John Grisham’s first novel did not do well, but his second, The Firm, took off. As a result, his first one A Time To Kill then took off, and the rest is history for him. Dan Brown’s first several novels did not do all that well until he wrote The DaVinci Code. I know there are many other examples like these, authors not as prominent and Grisham and Brown, whose initial work did not do well but who became top-selling authors later on.

If you’re expecting quick success as a writer, no matter how you are published, you will likely be disappointed, but there is absolutely NO reason to think that going the traditional publishing route will be any easier or yield better results than self-publishing today.

With self-publishing, it takes perseverance and some luck, but you can keep going. With traditional publishing today, if you don’t score a hit out of the gate, you’ll be left on your own anyway and probably just as clueless as if you had decided to self-publish initially. So why not educate yourself in the beginning, put in the work, and enjoy the ride?

If you want to make money from writing, then don’t expect success if you treat it like a hobby. It must be a business, and in that regard it’s no different from starting your own business in any other area of endeavor. You will have to invest in your business to make it successful. Sustainable businesses need to grow slowly. trying to do too much at once is an invitation to failure. Very few new businesses will explode on the scene, and if they don’t look to the future, they can disappear just as quickly. Just remember that once you publish, your books remain available, awaiting discovery or a push from you.

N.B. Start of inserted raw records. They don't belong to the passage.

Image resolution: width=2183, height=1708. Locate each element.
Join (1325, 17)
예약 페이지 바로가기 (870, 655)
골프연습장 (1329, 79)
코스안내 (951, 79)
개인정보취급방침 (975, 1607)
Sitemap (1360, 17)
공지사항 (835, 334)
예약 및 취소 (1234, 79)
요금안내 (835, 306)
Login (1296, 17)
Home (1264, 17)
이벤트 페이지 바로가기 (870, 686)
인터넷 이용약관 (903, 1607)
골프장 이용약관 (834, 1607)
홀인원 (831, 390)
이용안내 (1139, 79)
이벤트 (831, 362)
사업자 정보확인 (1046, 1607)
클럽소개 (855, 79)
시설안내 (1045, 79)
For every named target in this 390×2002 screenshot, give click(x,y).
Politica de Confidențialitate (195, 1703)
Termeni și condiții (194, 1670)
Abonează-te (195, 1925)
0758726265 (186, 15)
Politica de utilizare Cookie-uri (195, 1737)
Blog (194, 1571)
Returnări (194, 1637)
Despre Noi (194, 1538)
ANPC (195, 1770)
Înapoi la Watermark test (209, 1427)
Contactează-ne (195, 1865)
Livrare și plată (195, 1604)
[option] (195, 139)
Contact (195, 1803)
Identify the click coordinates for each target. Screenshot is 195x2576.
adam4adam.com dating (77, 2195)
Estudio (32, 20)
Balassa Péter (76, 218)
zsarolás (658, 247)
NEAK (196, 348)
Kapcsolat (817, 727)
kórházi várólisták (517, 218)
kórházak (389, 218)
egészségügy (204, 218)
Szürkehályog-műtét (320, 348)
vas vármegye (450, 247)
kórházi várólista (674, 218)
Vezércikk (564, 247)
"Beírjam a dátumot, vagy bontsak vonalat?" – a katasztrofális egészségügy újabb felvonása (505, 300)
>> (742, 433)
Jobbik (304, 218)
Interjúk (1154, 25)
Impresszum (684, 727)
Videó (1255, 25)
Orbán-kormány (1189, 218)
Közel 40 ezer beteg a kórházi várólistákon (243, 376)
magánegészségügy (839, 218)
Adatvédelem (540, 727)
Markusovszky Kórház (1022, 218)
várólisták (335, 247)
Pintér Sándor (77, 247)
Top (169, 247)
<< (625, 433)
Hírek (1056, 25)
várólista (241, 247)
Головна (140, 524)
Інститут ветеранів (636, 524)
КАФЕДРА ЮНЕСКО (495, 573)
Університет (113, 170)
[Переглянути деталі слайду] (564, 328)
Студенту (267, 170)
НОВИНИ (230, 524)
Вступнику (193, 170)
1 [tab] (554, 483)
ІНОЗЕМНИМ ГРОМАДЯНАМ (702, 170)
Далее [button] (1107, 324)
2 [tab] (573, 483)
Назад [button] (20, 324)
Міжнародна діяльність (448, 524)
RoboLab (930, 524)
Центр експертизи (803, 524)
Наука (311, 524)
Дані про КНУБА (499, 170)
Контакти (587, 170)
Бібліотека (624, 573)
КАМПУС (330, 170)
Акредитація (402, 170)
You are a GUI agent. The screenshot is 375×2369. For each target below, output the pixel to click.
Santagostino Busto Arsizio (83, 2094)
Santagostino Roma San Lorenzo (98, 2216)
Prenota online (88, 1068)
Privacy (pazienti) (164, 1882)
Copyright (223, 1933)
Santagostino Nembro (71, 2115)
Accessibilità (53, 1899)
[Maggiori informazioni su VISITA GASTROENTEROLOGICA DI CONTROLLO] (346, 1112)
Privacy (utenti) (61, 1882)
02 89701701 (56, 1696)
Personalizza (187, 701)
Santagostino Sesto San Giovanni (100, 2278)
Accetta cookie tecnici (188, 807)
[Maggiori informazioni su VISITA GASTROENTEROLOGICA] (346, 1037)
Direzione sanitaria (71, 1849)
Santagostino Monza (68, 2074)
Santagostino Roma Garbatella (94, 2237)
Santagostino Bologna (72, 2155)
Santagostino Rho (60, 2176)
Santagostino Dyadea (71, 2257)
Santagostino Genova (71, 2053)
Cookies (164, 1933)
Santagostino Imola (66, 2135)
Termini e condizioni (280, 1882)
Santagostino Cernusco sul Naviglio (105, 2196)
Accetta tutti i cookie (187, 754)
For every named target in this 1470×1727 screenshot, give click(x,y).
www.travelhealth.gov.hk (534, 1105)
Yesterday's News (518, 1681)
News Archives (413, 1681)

If your writing is just a hobby, you’ll still have to invest some money into it. The only difference is that you’re not getting much return other than your own satisfaction.

So, you decide. Self-publishing is more like starting and running the business entirely yourself. Traditional publishing is more like working for someone else, who in turn pays you for your work but where most of the control is out of your hands. The choice is yours.